In het publieke en politieke debat lijkt het soms of je alleen maar vóór of tegen marktwerking kan zijn. De vraag is: is marktwerking in het onderwijs nu liberaal of niet?
In het boek Capitalism and Freedom (Friedman, 1962) wordt glashelder opgetekend waarom de markt niet kan zorgen voor goed onderwijs. Friedman geldt als een van de grondleggers van het neoliberale marktdenken en toch doet hij hier harde uitspraken dat de marktwerking hier tekort schiet.
Want, zo schrijft Friedman, als je jouw kind naar school stuurt, komt dat niet alleen jouw kind ten goede, maar de hele samenleving. De school of het onderwijs leidt niet alleen op voor het papiertje als kwalificatie, maar het is veel meer. Vanwege de functies van het onderwijs – naast kwalificatie ook socialisatie en persoonsontwikkeling – (Biesta, 2013) werkt een prijsmechanisme niet en dan kan de markt niet zorgen voor goed onderwijs. Socialisatie en persoonsontwikkeling renderen economisch niet op korte of middellange termijn, dus investeerders in de markt zouden hun handen daar niet aan branden. De maatschappelijke waarde is echter groot.
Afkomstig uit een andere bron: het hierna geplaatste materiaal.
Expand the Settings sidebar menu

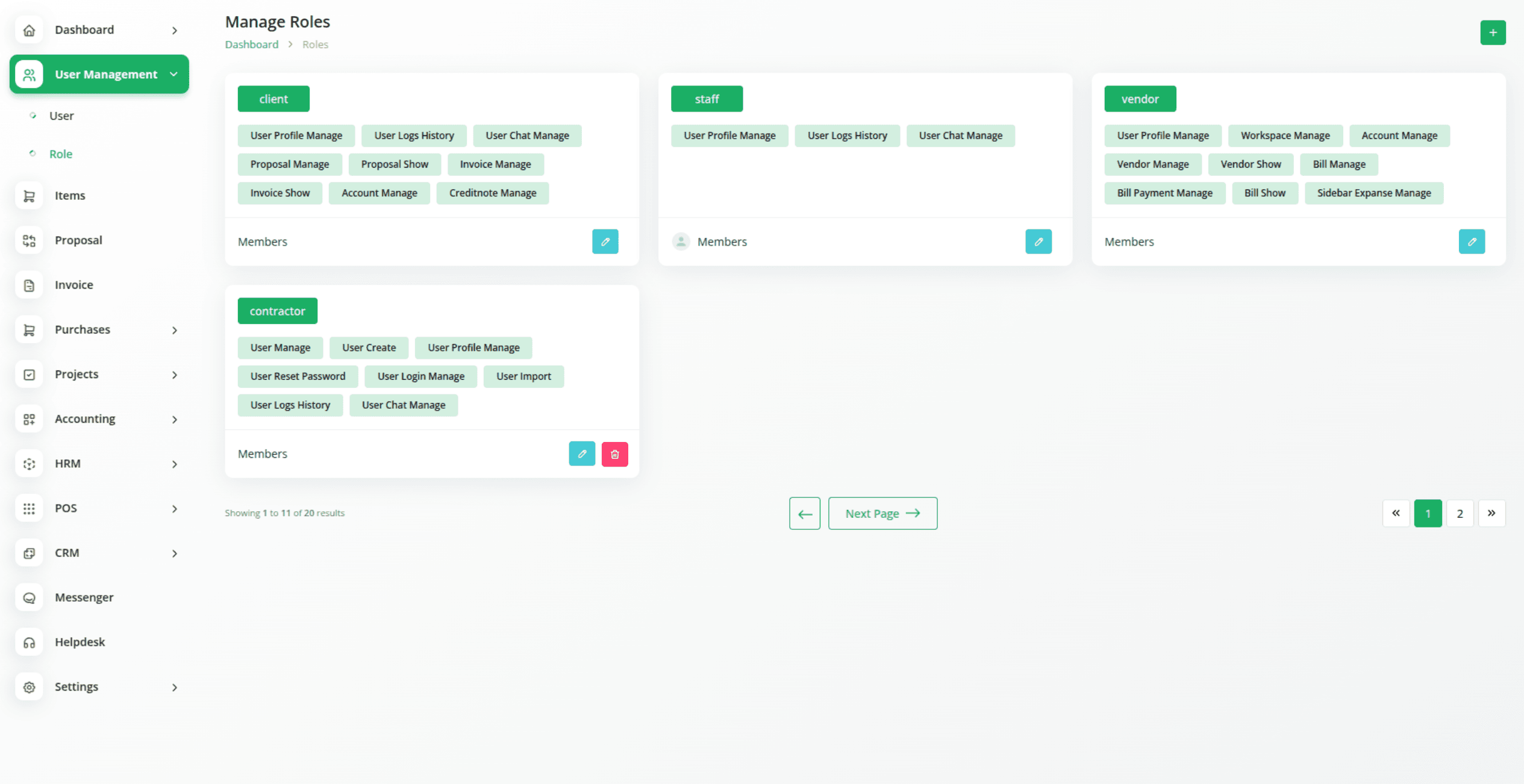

Bovendien is het onderwijs geen consumptie of louter in rendement te vangen, maar uitgaven aan onderwijs zijn macro-economisch een besparing met investering, gericht op (maatschappelijke) inkomsten in de toekomst.
Het onderwijs is geen koekjesfabriek, maar een prachtige dynamische en complexe omgeving waarin sociale interactie er toe doet. Door die interacties krijgen studenten de kans om zelf verantwoordelijkheid te nemen voor het eigen handelen, een bijdrage leveren als persoon in de maatschappij, te leren zich wapenen tegen een snel veranderende, flexibele arbeidsmarkt. Goed onderwijs versterkt de democratische samenleving waarin ieder zichzelf kan ontplooien. De markt kan daar niet voor zorgen. Onderwijs is in beginsel een continue zorg van de overheid met de kracht van de mensen die dagelijks met onze kinderen werken.